In tax-cutting year, lobbying pays off big for business
TALLAHASSEE -- William Ibarra was pleasantly surprised to learn that the taxes he pays at his small Miami charter flight company would be slashed by thousands of dollars, after the Legislature last week passed a slew of business tax cuts.
Frank Stronach, a billionaire horse breeder whose Gulfstream Park racino has a team of nine lobbyists in Tallahassee, could save millions. He is likely to benefit from corporate tax cuts for his businesses and a $1.2 million tax break carved out specifically for a slaughterhouse he is building near Ocala.
From shop owners, who know little about Tallahassee politics, to the powerful business lobby that thought up many of carefully crafted tax breaks, the Legislature this year proved a friendly place.
The total package of business tax relief approved during the 60-day legislative session that ended Friday totaled about $750 million this year, and more than $2.5 billion over the next three years.
Everyday consumers received a much smaller package of direct tax relief — another back-to-school tax holiday, small homestead exemptions and no tax increases.
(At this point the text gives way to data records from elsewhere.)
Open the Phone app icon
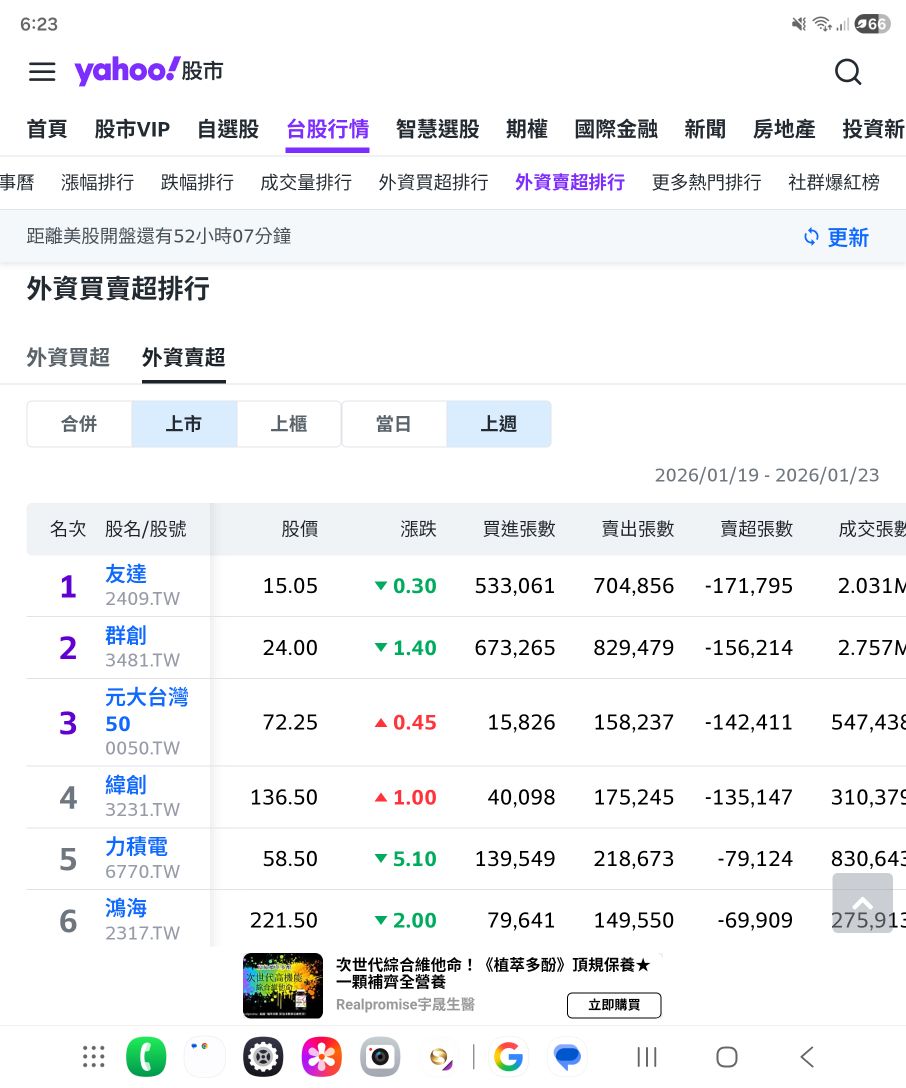This screenshot has width=906, height=1088. pos(146,1057)
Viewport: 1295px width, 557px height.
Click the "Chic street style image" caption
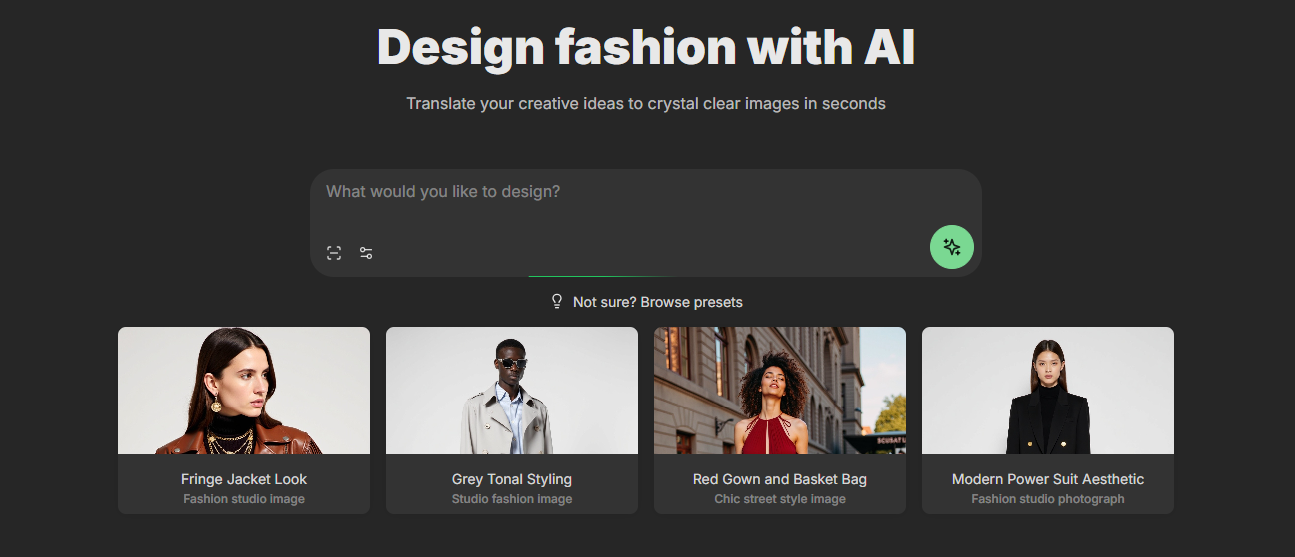pyautogui.click(x=780, y=499)
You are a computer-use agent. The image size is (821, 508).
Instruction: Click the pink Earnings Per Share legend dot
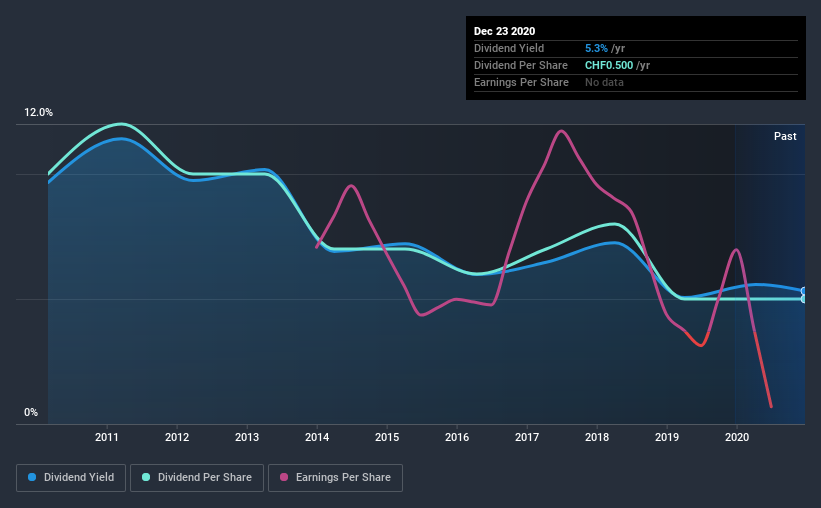pyautogui.click(x=284, y=477)
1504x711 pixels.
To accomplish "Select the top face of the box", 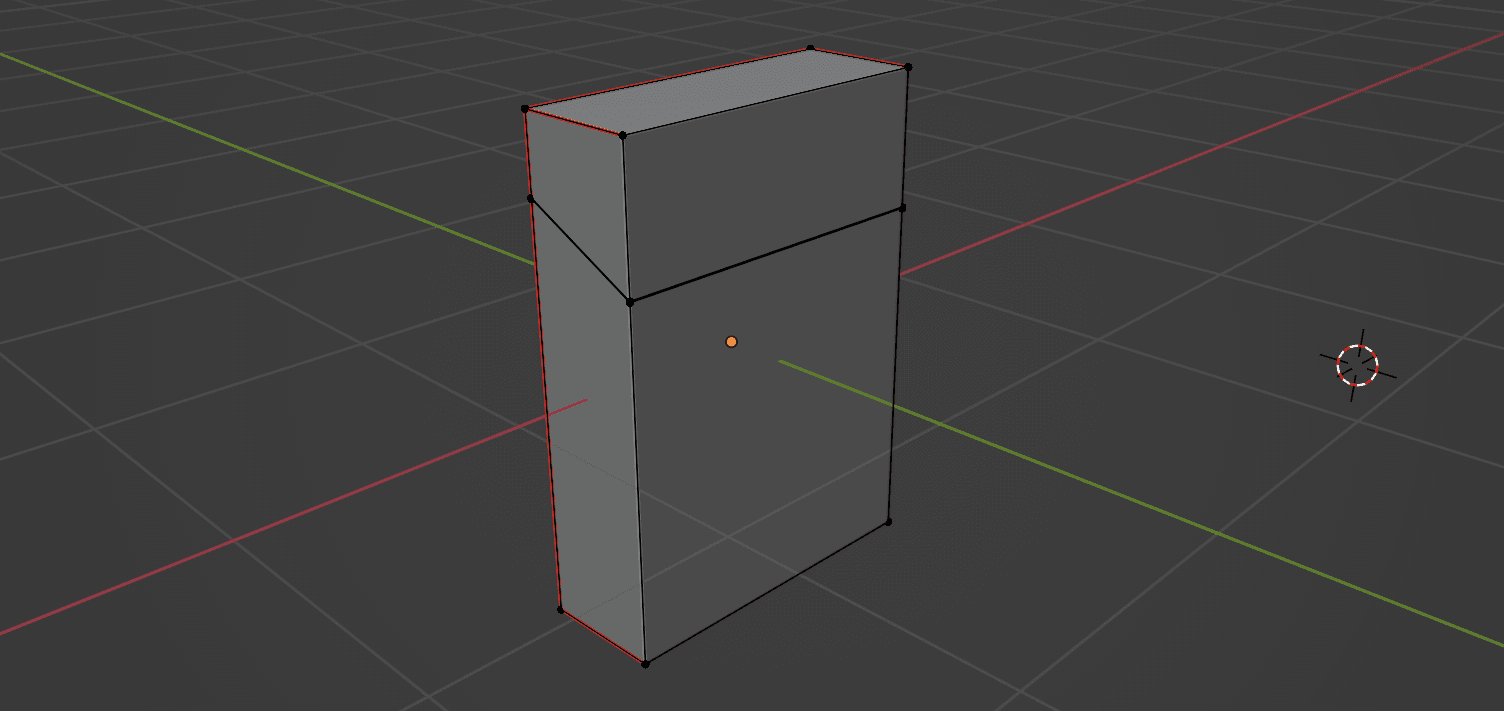I will coord(716,90).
The Legislature was also less ambitious in providing direct economic relief for struggling homeowners, and delivered bone-deep cuts to several programs.
Backed by businessman-turned-governor Rick Scott, the business-friendly tax plan has been touted as a surefire way to bring Florida’s wounded economy back to life.
“If we put Florida companies in the position where we can outcompete companies in any other state, in any other country, what happens?” Scott asked during his State of the State speech in January. “Jobs are going to grow like crazy.”